DMA: Into the sandpit and making money in the process

Nov 01, 2017 at 10:08 am by Staff


Digital Media Asia brought facts and figures, bots from billionaires, machine learning and monetization to its opening day in Singapore.

Late joiner to the programme Reuters came mob-handed with global head of product Sue Brooks joined by Rasmus Neilsen and Francis Lee for a discussion of the new Reuters Institute Digital News Report, while WAN-Ifra chief operating officer Thomas Jacob presented local elements from the organiser's World Press Trends report.

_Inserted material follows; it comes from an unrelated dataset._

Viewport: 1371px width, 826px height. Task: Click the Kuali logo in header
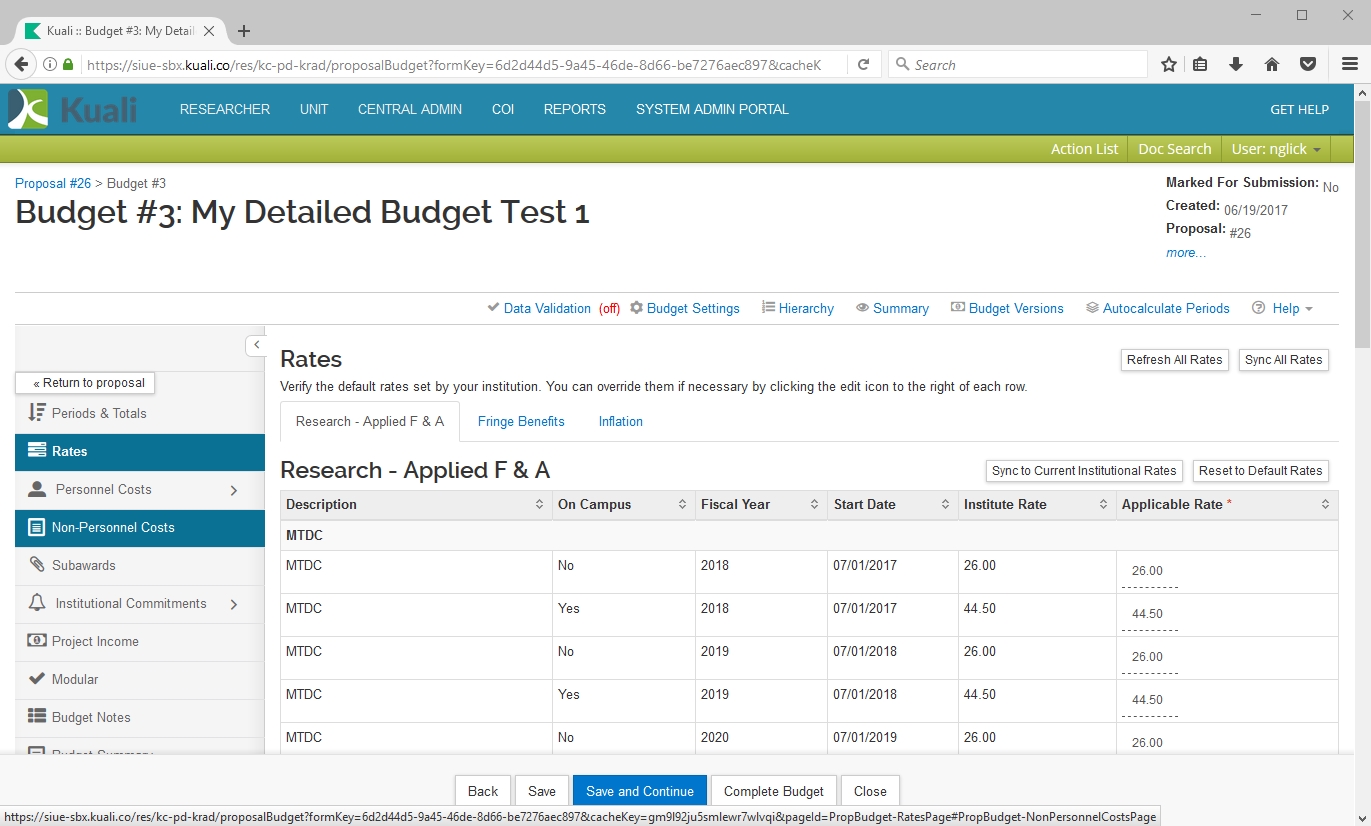click(72, 109)
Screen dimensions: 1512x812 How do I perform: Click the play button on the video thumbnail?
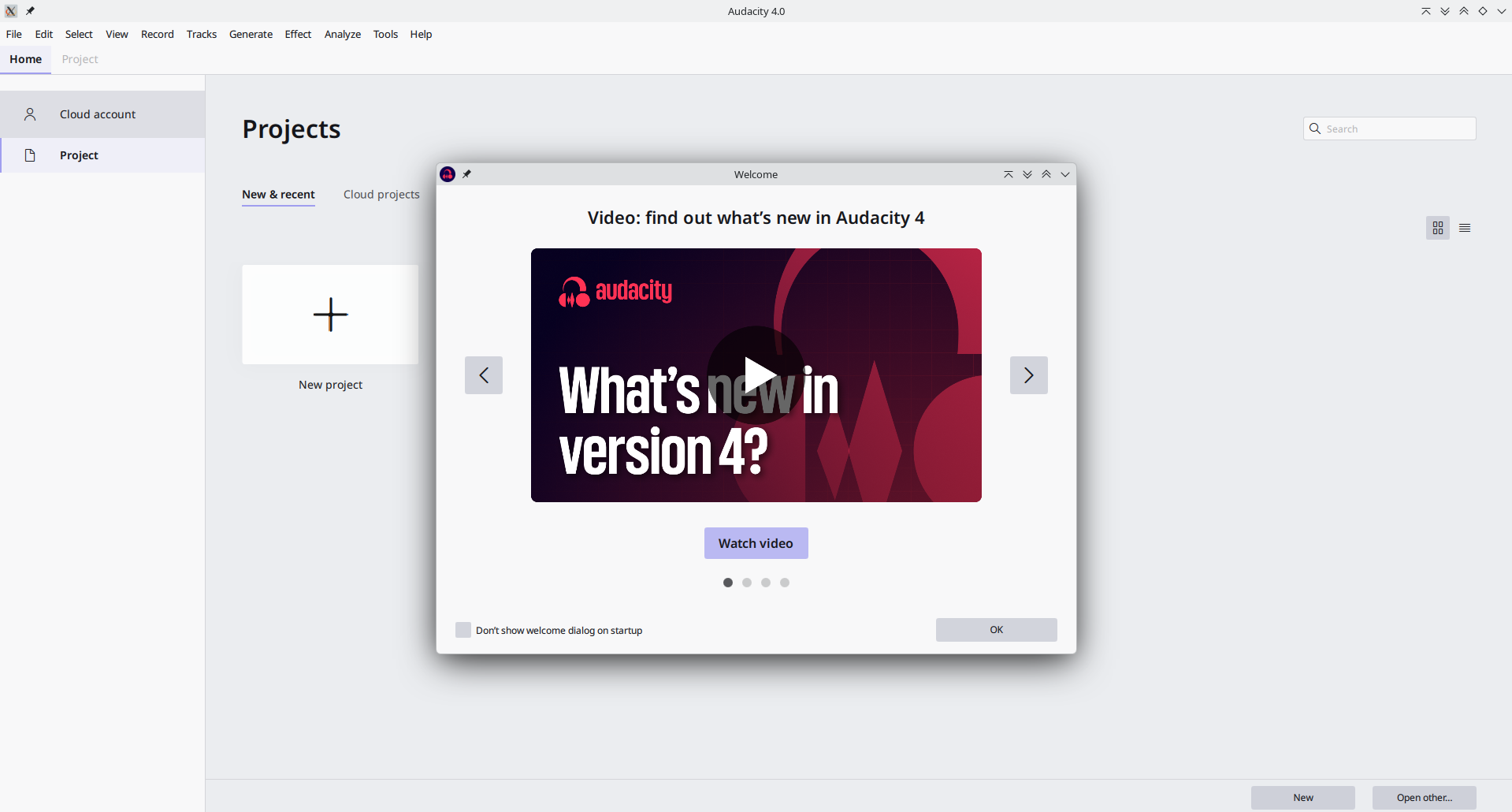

Neilsen, who is research director of the Reuters Institute for Study of Journalism at Oxford University, and Lee, who is director of the School of Journalism and Communications at Hong Kong's Chinese University, later discussed some of the industry's inescapable truths, among them that print advertising is declining faster than it is being replaced by digital revenue.

Jacob described this as the time of 'stories as a service', with the audience at the centre and the use of AI and analytics to understand it.

Global advertising revenue peaked at US$68 billion in 2013 and has declined substantially since, while digital revenue is growing at 5.4 percent. The duopoly of Facebook and Google is creaming off 64 per cent of all revenue and 89 per cent of advertising, and Jacob reviewed strategies to counteract this including programmatic collaborations, boosting reader conversion rates to form bigger communities of "loyal readers" and above all, focussing on innovation.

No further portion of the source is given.